═══ SUPPLIED PASSAGE ═══

Exploring the 15th – 19th centuries

Early wallpapers were popular with the middle-class as they emulated the stylized floral motifs and pastoral scenes within the expensive tapestries, hand painted fabrics, and embossed leathers that adorned the homes of the wealthy.

Designs were originally printed onto individual sheets of paper and pasted onto the wall. It was not until the mid-17th century that these sheets were joined to create longer rolls, encouraging the development of larger design repeats and block printing, which remained the method of manufacturing until the mid-19th century. Initially used inside cupboards and on the walls of smaller rooms in merchant’s houses, by the 20th century wallpaper could be found throughout the home. 

Over the past 500 years, techniques of creation have been diverse and innovative; from hand painting designs onto paper to block, surface, and screen printing, before the advent of digital printing. Not only does the history of wallpaper provide a uniquely visual record of popular styles, patterns, textures, domestic trends, and techniques, it also documents the unsettling dangers of chemicals such as arsenic.

 

French beginnings

Historical recordings of wallpaper in Europe date to 1481, when ‘Grand Rouleaux’ was hung at French King Louis IX’s preferred residence, the Royal Château de Plessis-lèz-Tours. This wallpaper consisted of 1m long sheets of paper, pasted together and painted by hand. 

In 1483 King Richard III of England banned the import of painted paper, a law which remained in place until a customs duty replaced it in 1712. The introduction of taxes on the manufacturing of printed, painted, or stained paper highlights the popularity of wallpaper as a form of decoration. The 16th century also marks the commencement of the mass-production of wallpaper, via a process known as block printing which remained the dominant method for 300 years.

═══ SUPPLIED ENTRIES ═══

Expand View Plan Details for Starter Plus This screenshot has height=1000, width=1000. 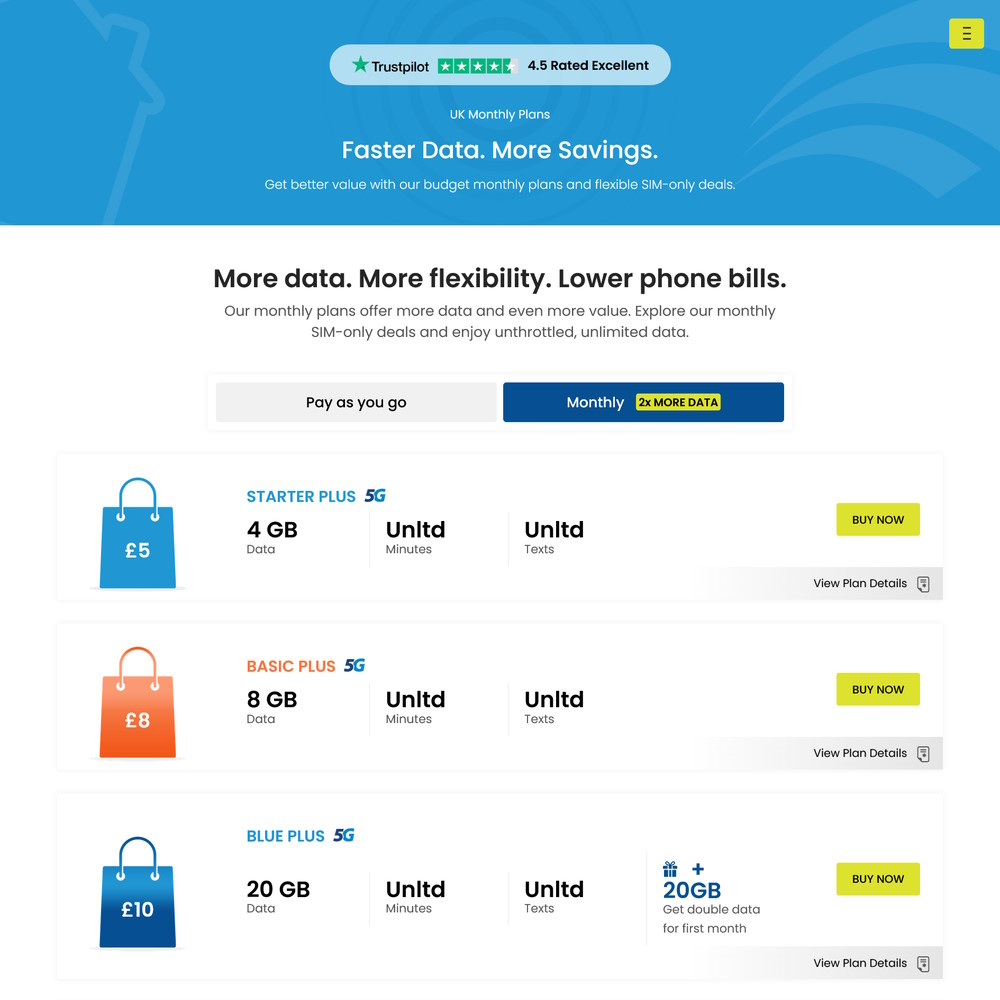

═══
═══ SUPPLIED ENTRIES ═══

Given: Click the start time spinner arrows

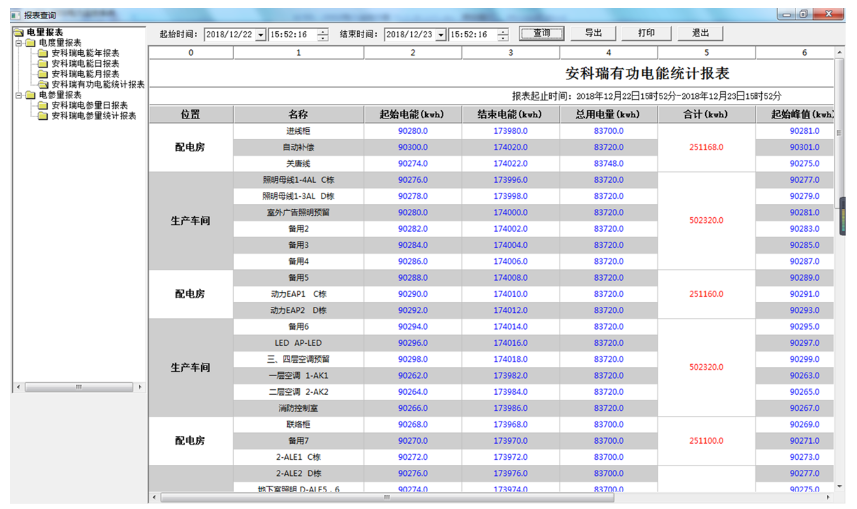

═══

YOUR TASKS
- A) According to the wallpaper history passage, why did early wallpapers catch on with the middle class? Answer in one to three sentences.
- B) Please say whether each statement agrees with the wallpaper history passage. Give yes or no for each, along with the deciding words from the passage, quoted exactly.
(i) Block printing stayed the method of manufacturing until the mid-19th century.
(ii) Richard III's ban on importing painted paper stayed in place until 1612.
(iii) At first, wallpaper was used mainly in the largest rooms of merchants' houses.
- C) From the wallpaper history passage, output the stretch from "Over the past" through "and painted by hand.".

ANSWERS TO THE PROBLEMS
- A) Early wallpapers were popular with the middle class because they imitated the stylized floral motifs and pastoral scenes of the expensive tapestries, hand-painted fabrics, and embossed leathers that decorated wealthy homes.

- B)
(i) Yes: "which remained the method of manufacturing until the mid-19th century"
(ii) No: "a law which remained in place until a customs duty replaced it in 1712"
(iii) No: "Initially used inside cupboards and on the walls of smaller rooms in merchant’s houses"

- C)
Over the past 500 years, techniques of creation have been diverse and innovative; from hand painting designs onto paper to block, surface, and screen printing, before the advent of digital printing. Not only does the history of wallpaper provide a uniquely visual record of popular styles, patterns, textures, domestic trends, and techniques, it also documents the unsettling dangers of chemicals such as arsenic.

 

French beginnings

Historical recordings of wallpaper in Europe date to 1481, when ‘Grand Rouleaux’ was hung at French King Louis IX’s preferred residence, the Royal Château de Plessis-lèz-Tours. This wallpaper consisted of 1m long sheets of paper, pasted together and painted by hand.